# Quellenauszug
──────────────────────────────

Politisch sei der Zeitpunkt der Aussagen von Anas Schakfeh, dem Präsidenten der Islamischen Glaubensgemeinschaft in Österreich (IGGiÖ), zum Bau weiterer Moscheen vielleicht wenig geschickt gewesen. Unbestritten sei jedoch, dass der Bau von Moscheen zur Religionsfreiheit gehört, sagt Richard Potz, Religionsrechtler an der Universität Wien gegenüber der FURCHE.

Grund für die neuerliche Diskussion über Moscheen in Österreich war ein APA-Interview Schakfehs am vergangenen Sonntag. Darin erklärte er, dass er sich als „Hoffnung für die Zukunft“ in jeder Landeshauptstadt Österreichs eine nach außen erkennbare Moschee inklusive Minarett wünsche: „Denn auf lange Sicht kann man Menschen nicht verbieten, ihre wirkliche religiöse Freiheit, die verfassungsgeschützt ist, auszuüben.“

Sind Minarette notwendig?

Zwar könnten Muslime auch in Moscheen ohne Minarette beten, „aber eine Kirche hat eine Struktur, eine Architektur. Und eine Moschee hat auch eine Architektur“, so Schakfeh. Man könne aber einen „Stil für Mitteleuropa“ finden, Kompromisse in der Höhe der Minarette eingehen und auch ohne Lautsprecher leben.

──────────────────────────────

# Erfasste Daten
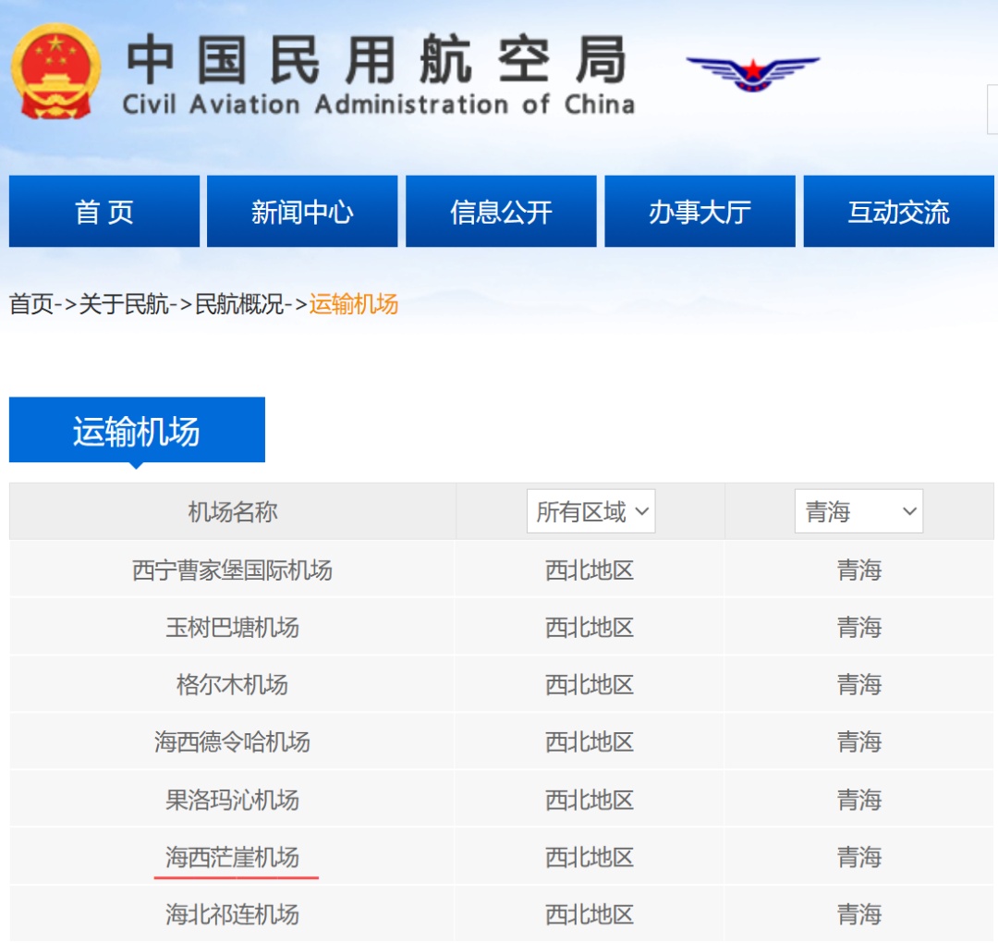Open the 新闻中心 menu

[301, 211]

──────────────────────────────

# Gestellte Aufgabe
Gib aus dem Quellenauszug über den Moscheenbau den Abschnitt wörtlich wieder, der mit den Worten „Politisch sei der“ beginnt und mit „Sind Minarette notwendig?“ endet.

# Erledigte Aufgabe
Politisch sei der Zeitpunkt der Aussagen von Anas Schakfeh, dem Präsidenten der Islamischen Glaubensgemeinschaft in Österreich (IGGiÖ), zum Bau weiterer Moscheen vielleicht wenig geschickt gewesen. Unbestritten sei jedoch, dass der Bau von Moscheen zur Religionsfreiheit gehört, sagt Richard Potz, Religionsrechtler an der Universität Wien gegenüber der FURCHE.

Grund für die neuerliche Diskussion über Moscheen in Österreich war ein APA-Interview Schakfehs am vergangenen Sonntag. Darin erklärte er, dass er sich als „Hoffnung für die Zukunft“ in jeder Landeshauptstadt Österreichs eine nach außen erkennbare Moschee inklusive Minarett wünsche: „Denn auf lange Sicht kann man Menschen nicht verbieten, ihre wirkliche religiöse Freiheit, die verfassungsgeschützt ist, auszuüben.“

Sind Minarette notwendig?